I have a data frame that looks something like this:
ID | Month | P1 | P2 | ... | Sales |
---|---|---|---|---|---|
1 | Jan | 2 | 0 | ... | 2 |
1 | Feb | 3 | 1 | ... | 0 |
1 | Mar | 3 | 0 | ... | 0 |
2 | Jan | 19 | 1 | ... | 20 |
2 | Feb | 8 | 0 | ... | 0 |
2 | Mar | 12 | 0 | ... | 1 |
I want to create another dataframe that will count monthly IDs where Sales and other column (P1,P2, ...Pn) both are greater than 0
For eg. In the above dataframe in Jan there were 2 Ids 1 and 2 which had P1>0 and Sales >0 In Feb there are 0 Ids which had P1>0 & Sales>0 (P1 is greater than 0 for both IDs but Sales is 0) In Mar there is 1 Id 2 which had P1>0 & Sales>0
I want to see result something like this:
Month | P1 | P2 | ... |
---|---|---|---|
Jan | 2 | 1 | ... |
Feb | 0 | 0 | ... |
March | 1 | 0 | ... |
I was thinking of creating a dataframe for P1,P2,... Pn using a for loop that counts a number of instances. But this will be a time-consuming process.

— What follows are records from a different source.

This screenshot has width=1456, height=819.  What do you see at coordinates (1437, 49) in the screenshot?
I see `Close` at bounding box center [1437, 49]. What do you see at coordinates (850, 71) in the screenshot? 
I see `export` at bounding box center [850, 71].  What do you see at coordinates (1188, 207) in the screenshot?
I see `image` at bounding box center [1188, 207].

Can you please suggest me an alternative solution?
CodePudding user response:
Use a custom aggregation with groupby.agg
:
out = (df.filter(like='P').where(df['Sales'].gt(0)).gt(0)

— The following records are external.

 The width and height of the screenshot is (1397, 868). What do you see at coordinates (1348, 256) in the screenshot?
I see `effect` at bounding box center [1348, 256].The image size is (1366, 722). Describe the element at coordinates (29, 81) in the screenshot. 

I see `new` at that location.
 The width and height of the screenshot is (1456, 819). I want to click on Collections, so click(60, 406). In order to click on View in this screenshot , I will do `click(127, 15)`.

.groupby(df['Month'], sort=False).sum()
.reset_index()
)
Or from an explicit list of columns:
cols = ['P1', 'P2']
out = (df[cols].where(df['Sales'].gt(0)).gt(0)
.groupby(df['Month'], sort=False).sum()
.reset_index()
)
Output:
Month P1 P2
0 Jan 2 1
1 Feb 0 0
2 Mar 1 0
CodePudding user response:
def fct(d):
return d.groupby("ID")[["P1", "P2"]].agg(lambda x: ((x > 0) & (d["Sales"] > 0)).any()).apply(sum)

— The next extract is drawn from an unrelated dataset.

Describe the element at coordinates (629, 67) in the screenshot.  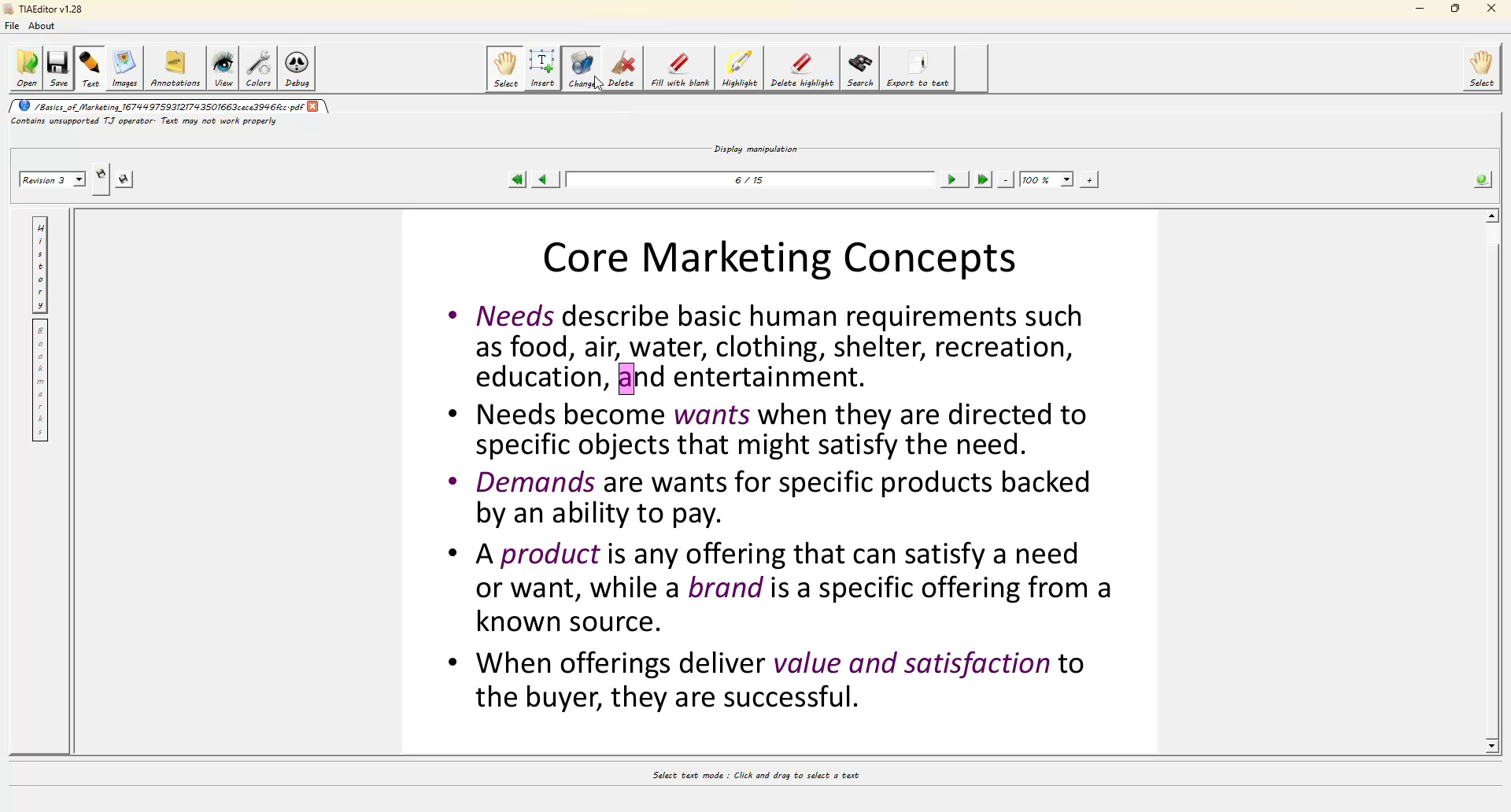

result = d.groupby("Month").apply(fct)
CodePudding user response:
Another option is to specify/denote the conditions explicitly:
pd.DataFrame({'Month': df.Month, 'P1': df.P1 * df.Sales > 0, 'P2': df.P2 * df.Sales > 0})\
.groupby('Month', as_index=False, sort=False).sum()
Month P1 P2
0 Jan 2 1
1 Feb 0 0
2 Mar 1 0